A visita de Cassandra

A visita de Cassandra

Cassandra foi uma princesa troiana, filha de Príamo e Hécuba, irmã de Heitor e de Paris o raptor de Helena. A moça era de uma beleza extraordinária e bastou Apolo, o deus da luz, da música, da medicina e de outras coisinhas insignificantes vê-la para se apaixonar perdidamente… A donzela não deu a mínima ao poderoso deus e ele por vingança e por ter sido desprezado em sua paquera, dotou Cassandra com o dom oracular…
Um oráculo na antiguidade clássica ocupava o mesmo espaço que na atualidade ocupa a nossa Unidade Mística… Qualquer dor de cabeça, sintoma de Dengue, dor nas costas, pressão alta e milhares de outros sintomas e tome lá uma consulta ao oráculo…
A vingança de Apolo, que era muito sacana, foi terrível… Ao maravilhoso dom de conhecer o futuro, dado à bela e insensível Cassandra, o deus impôs; – “Ninguém acreditará em uma só previsão sua!”

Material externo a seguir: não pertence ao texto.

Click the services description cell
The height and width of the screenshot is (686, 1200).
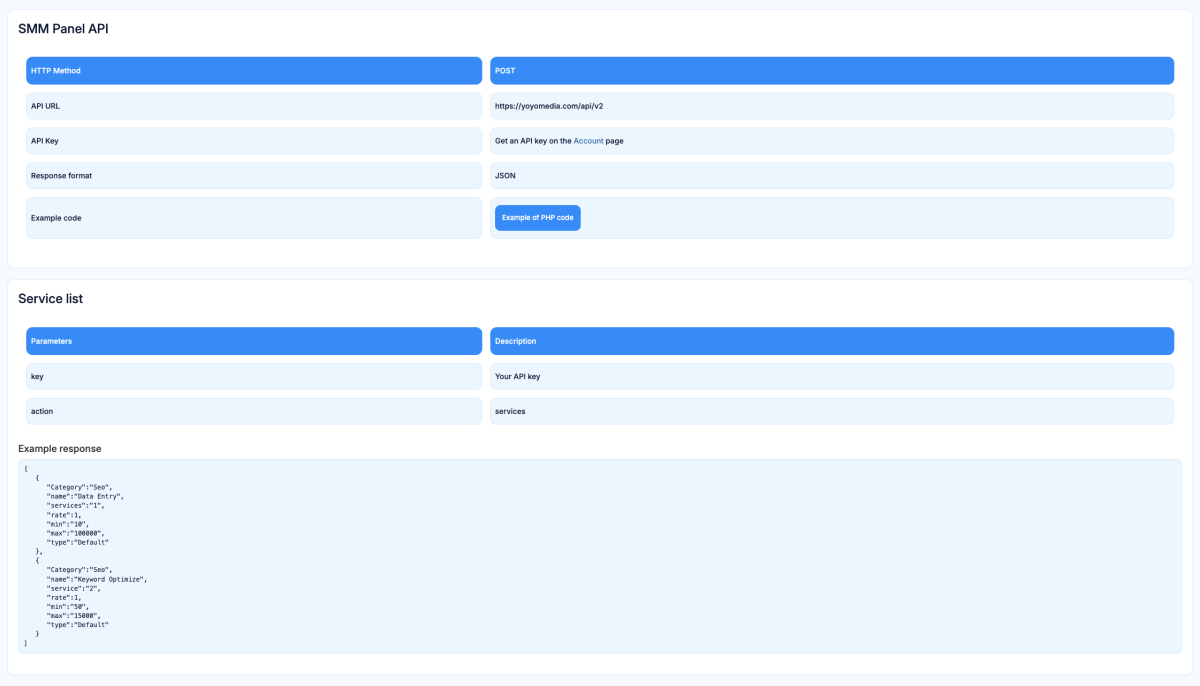coord(830,411)

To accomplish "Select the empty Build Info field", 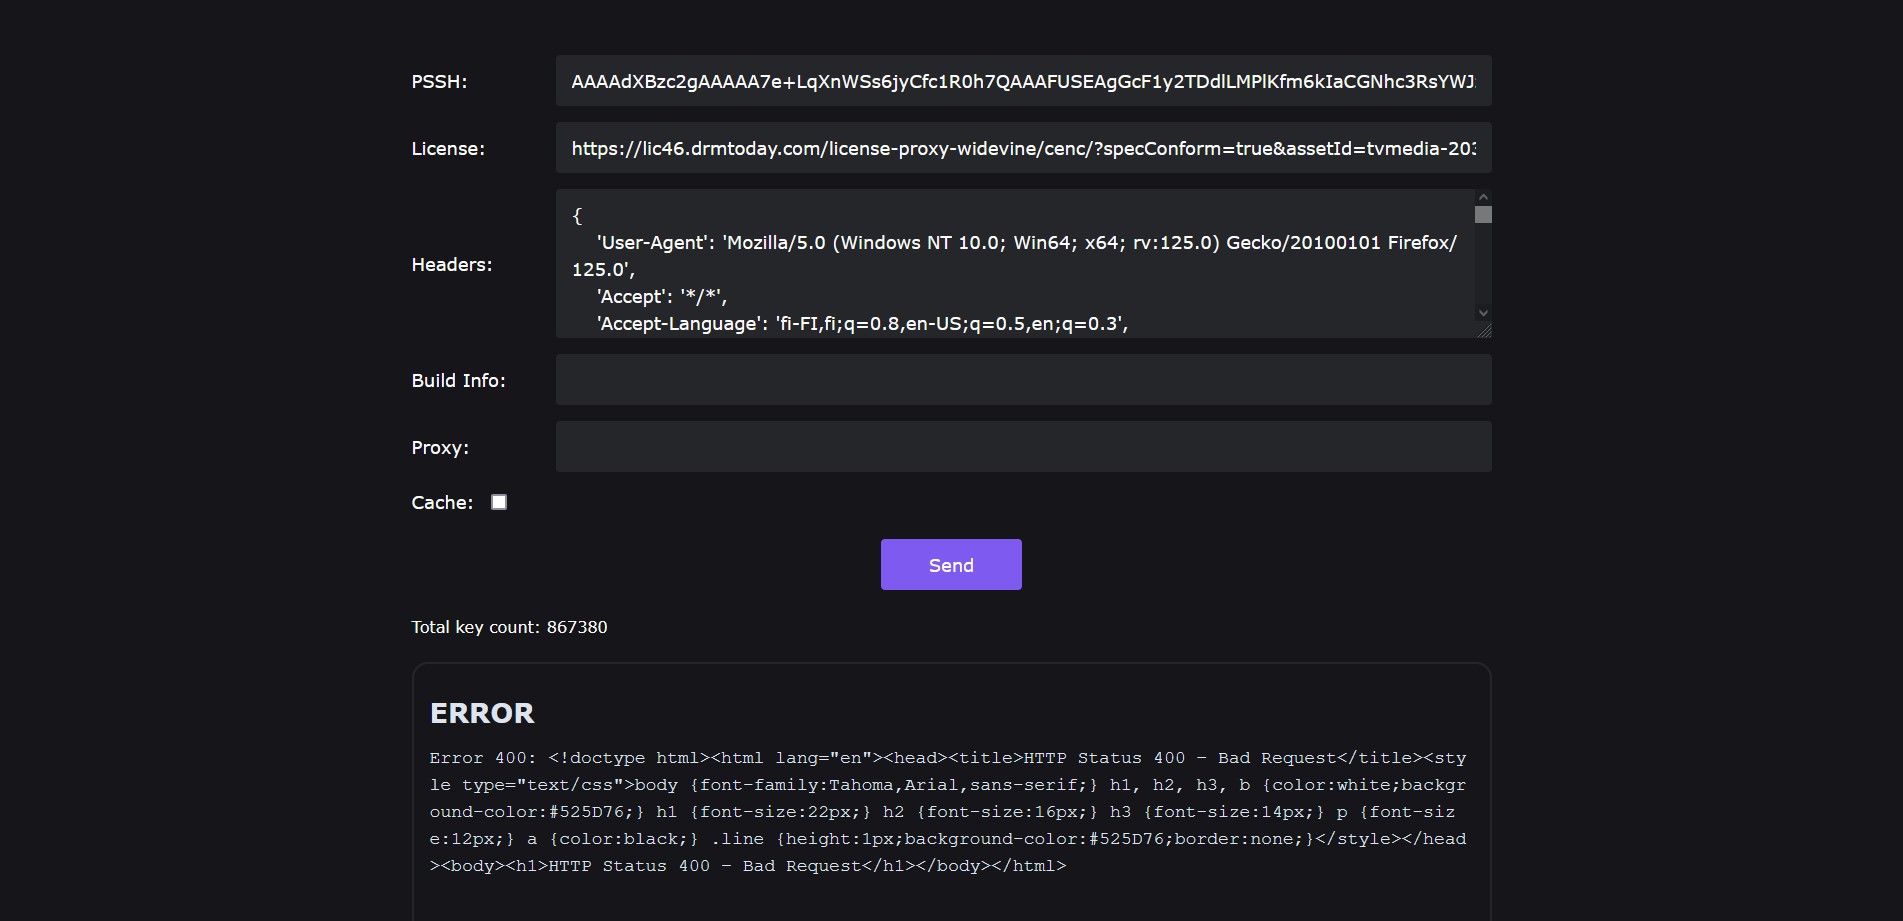I will point(1022,380).
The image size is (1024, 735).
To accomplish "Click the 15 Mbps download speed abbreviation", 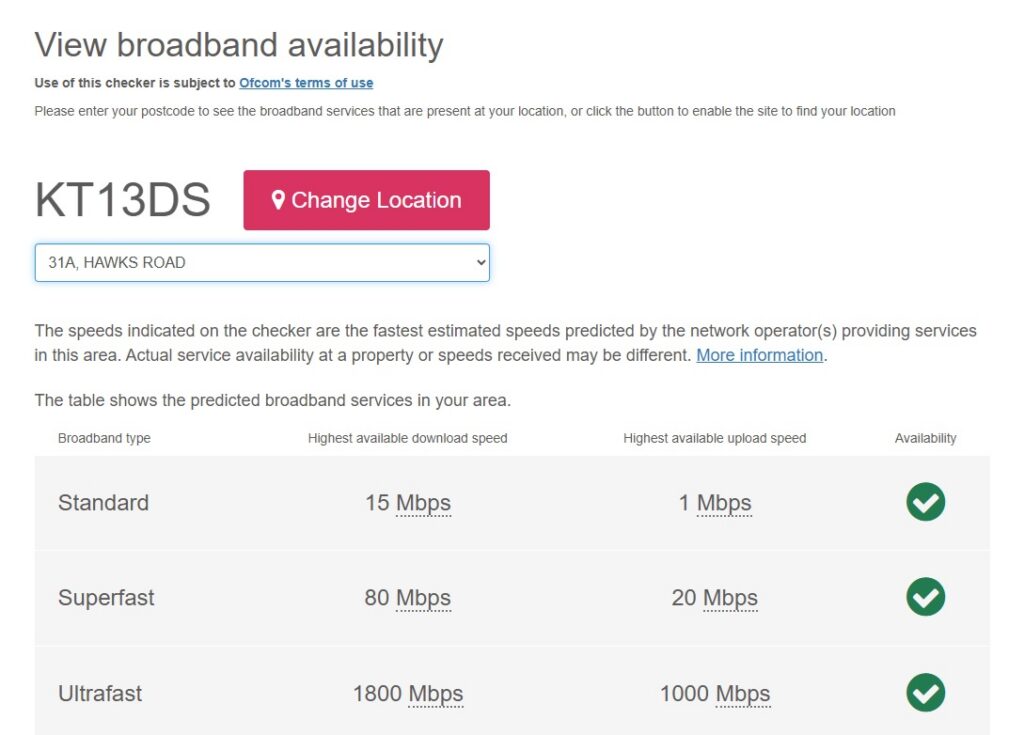I will (423, 503).
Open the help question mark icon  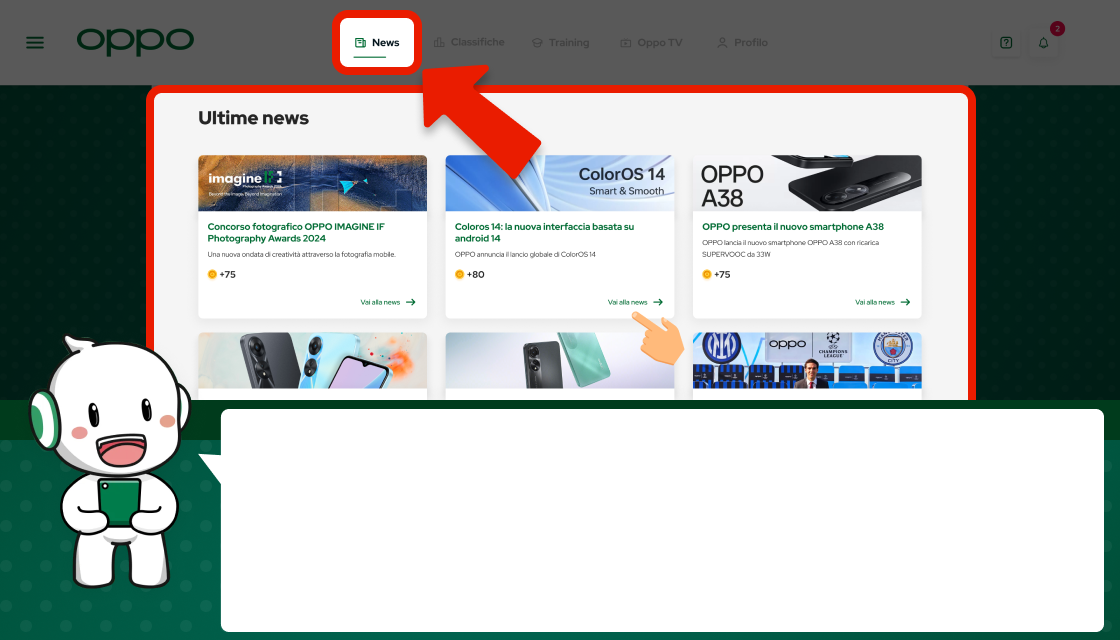tap(1006, 43)
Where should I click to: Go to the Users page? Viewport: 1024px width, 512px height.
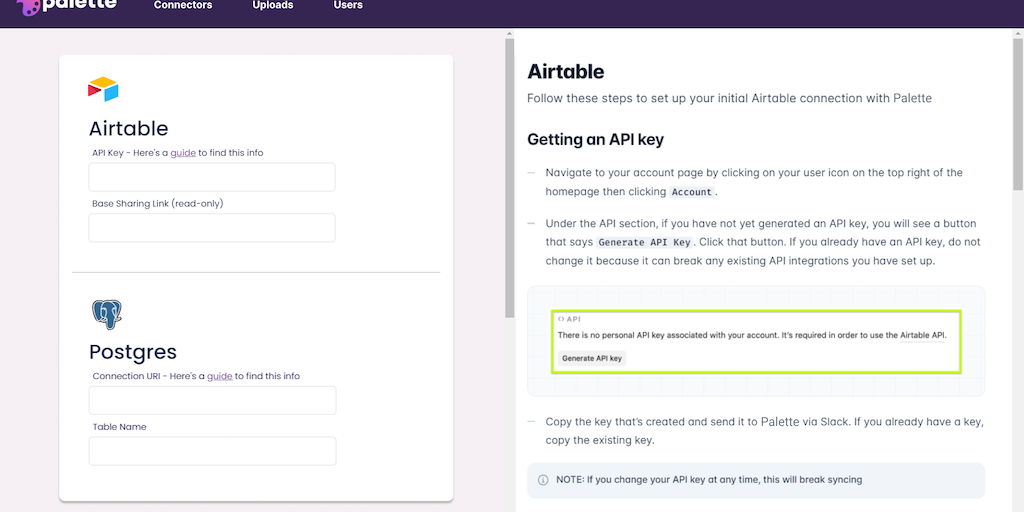click(348, 6)
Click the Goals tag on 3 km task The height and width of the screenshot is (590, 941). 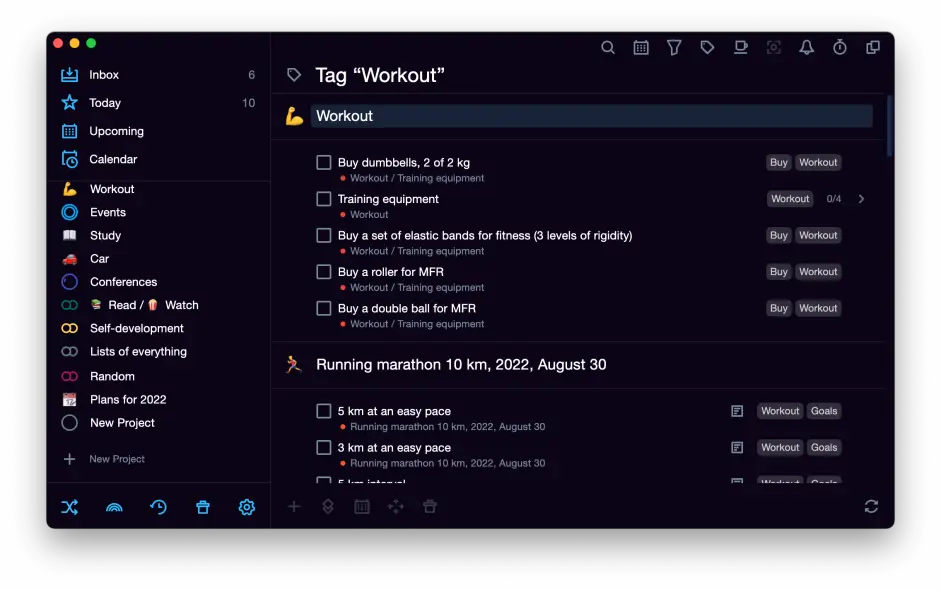[x=824, y=447]
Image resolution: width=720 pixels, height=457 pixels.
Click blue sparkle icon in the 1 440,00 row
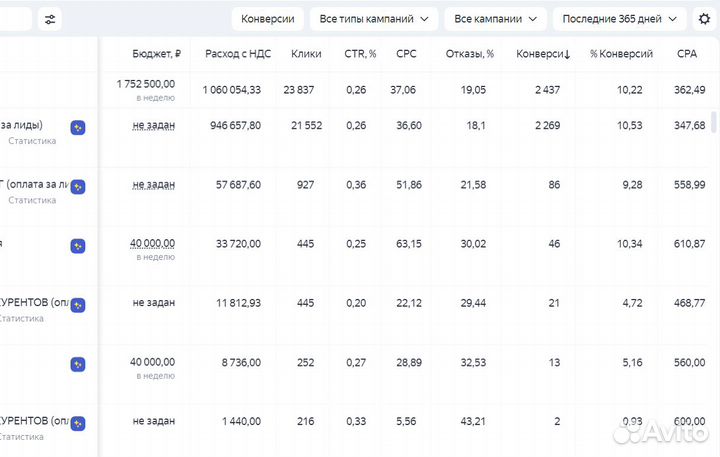pyautogui.click(x=78, y=423)
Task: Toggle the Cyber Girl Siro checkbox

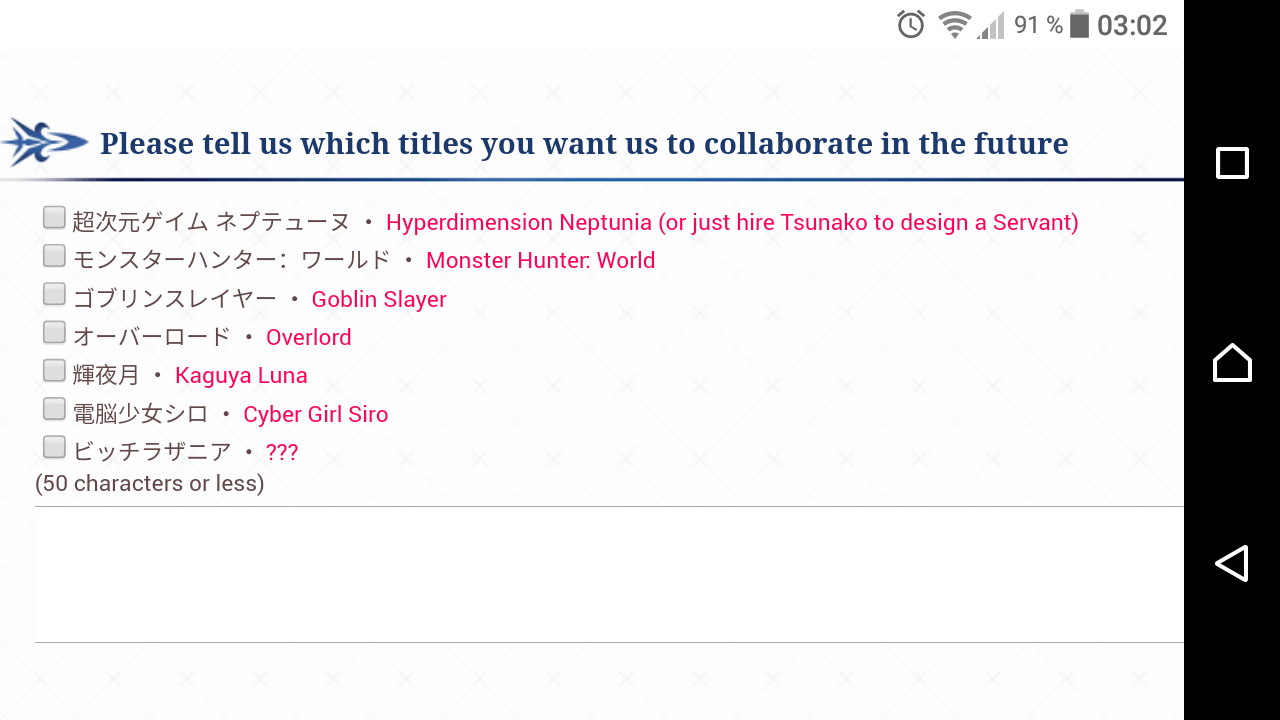Action: click(x=54, y=408)
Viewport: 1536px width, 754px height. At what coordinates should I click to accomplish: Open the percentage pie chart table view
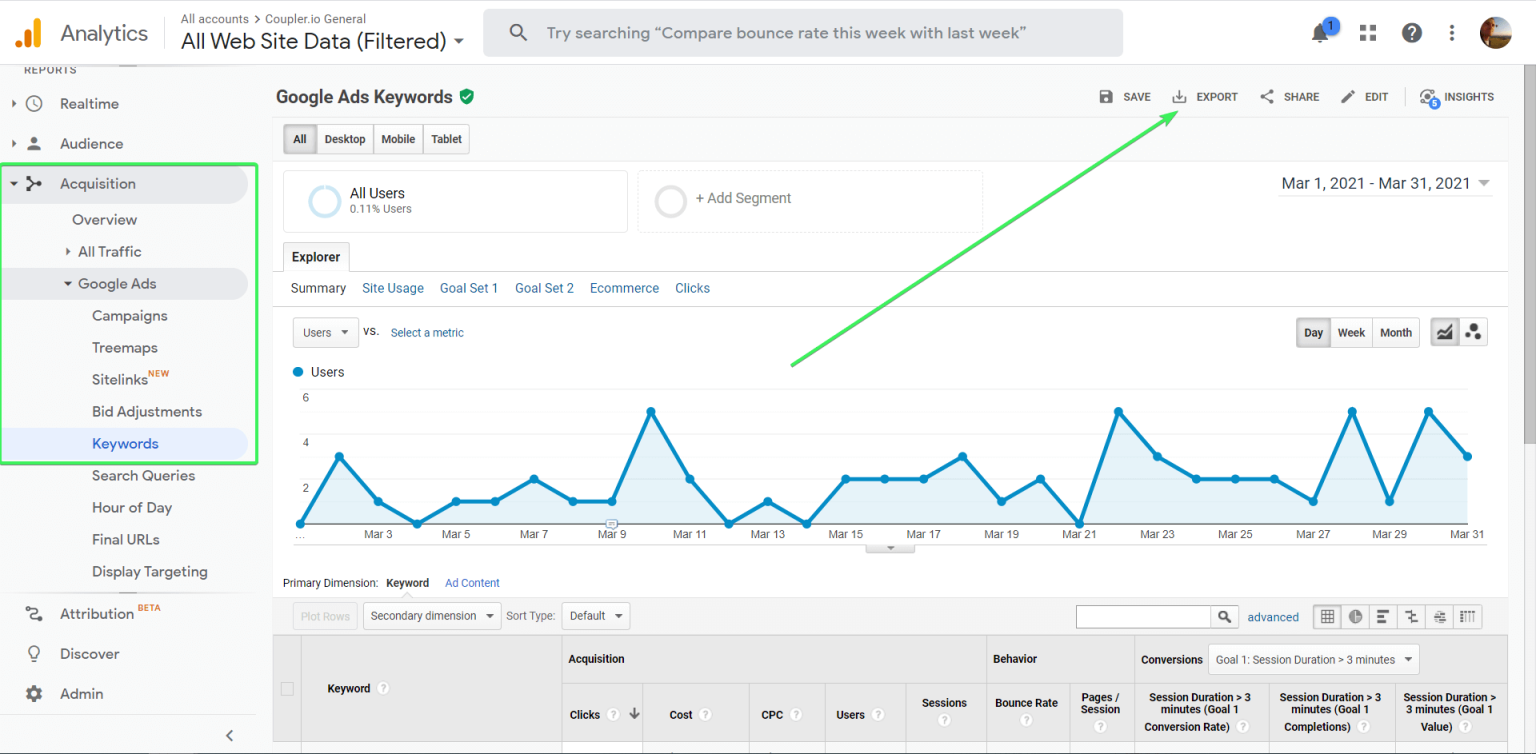[x=1354, y=616]
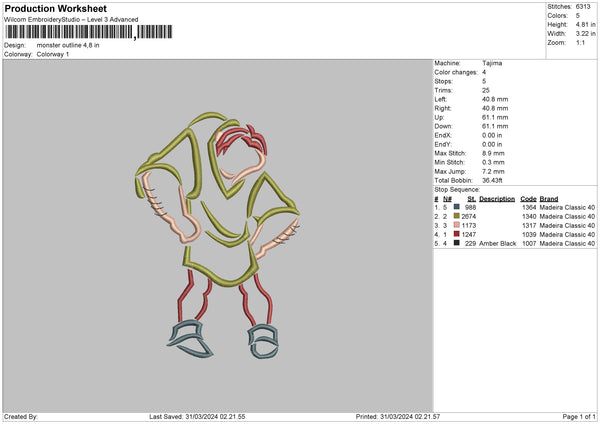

Cassandra fez milhares de profecias, apesar do descrédito de seus consulentes, todas se realizaram… Quando Tróia foi incendiada e saqueada, e quase toda a Família Real assassinada, apenas a princesa Cassandra, sua mãe Hécuba e seu decrépito tio Anquíses com alguns de seus filhos escaparam… Entre os descendentes de Anquíses estava Enéias, fruto de um ardente romance entre o jovem Anquíses e a deslumbrante Vênus, deusa do amor e da beleza. Enéias futuramente se envolveria com a feiticeira Dido e num tempo ainda por vir, dois garotos gêmeos, Rômulo e Remo, seus descendentes fundariam uma cidade chamada Roma, mas isso é outra história…
Cassandra, sem pai, sem ouro, sem palácios, vagou pelo mundo… Ganhava seu sustendo fazendo previsões, lendo cartas, interpretando sonhos e consultando o tarô, os búzios, as estrelas do céu… Seus clientes não gostavam das respostas do oráculo, pois desde que o mundo é mundo, poucos são os que realmente não temem a verdade…
Num tempo impreciso, a profetisa passou frente à Ilha Comprida, que era puro mato e da sua nau avistou alguns vultos peladões, não resistiu à visagem e tascou uma profecia; – “Que bela ilha! Tão comprida… É habitada há milênios… Os primeiros a explorarem a sua riqueza foram os formadores de sambaquis… Foram assimilados por outros povos… Homens de cor vermelha se apossarão da região… Vejo muitas batalhas… Indivíduos vindos da Europa dizimarão todos os habitantes desse local… Pelos deuses! Uma cidade surgirá não longe da formosa e comprida ínsula… Por Tupã!… Quem é Tupã? Sei lá! Não importa… Quanto ouro! Quanto arroz!… Que será arroz? Nem sempre sei o que interpreto! Simplesmente traduzo o que os imortais permitem que eu veja… Que gente feliz! Que gente infeliz!… Pestes, conchavos, politicagens, Boitatá, desavenças… Belos casarões desmoronando… Uma cidade “lá tinha”… Tão bela e tão mal amada!… Pelos deuses do Olimpo! Afaste-se de mim essa visão!… Tudo para dar certo e tudo desperdiçado! Por Zeus! Não… Não e não!”
Os companheiros de viagem caíram na risada; – “Essa Cassi! Parece uma louca… Dessas matas jamais sairão coelhos… Kakakaká.”… A nau afastou-se lentamente e os selvagens que a observavam da areia da praia nem desconfiaram da visita da profetisa amada de Apolo, como sempre, o que o deus determinou aconteceria num futuro ainda ausente… “Cassandra nunca mentirá, mas a ninguém é dado crer no divino oráculo”… Foi assim que há muito e muito tempo Cassandra nos visualizou no contexto atual.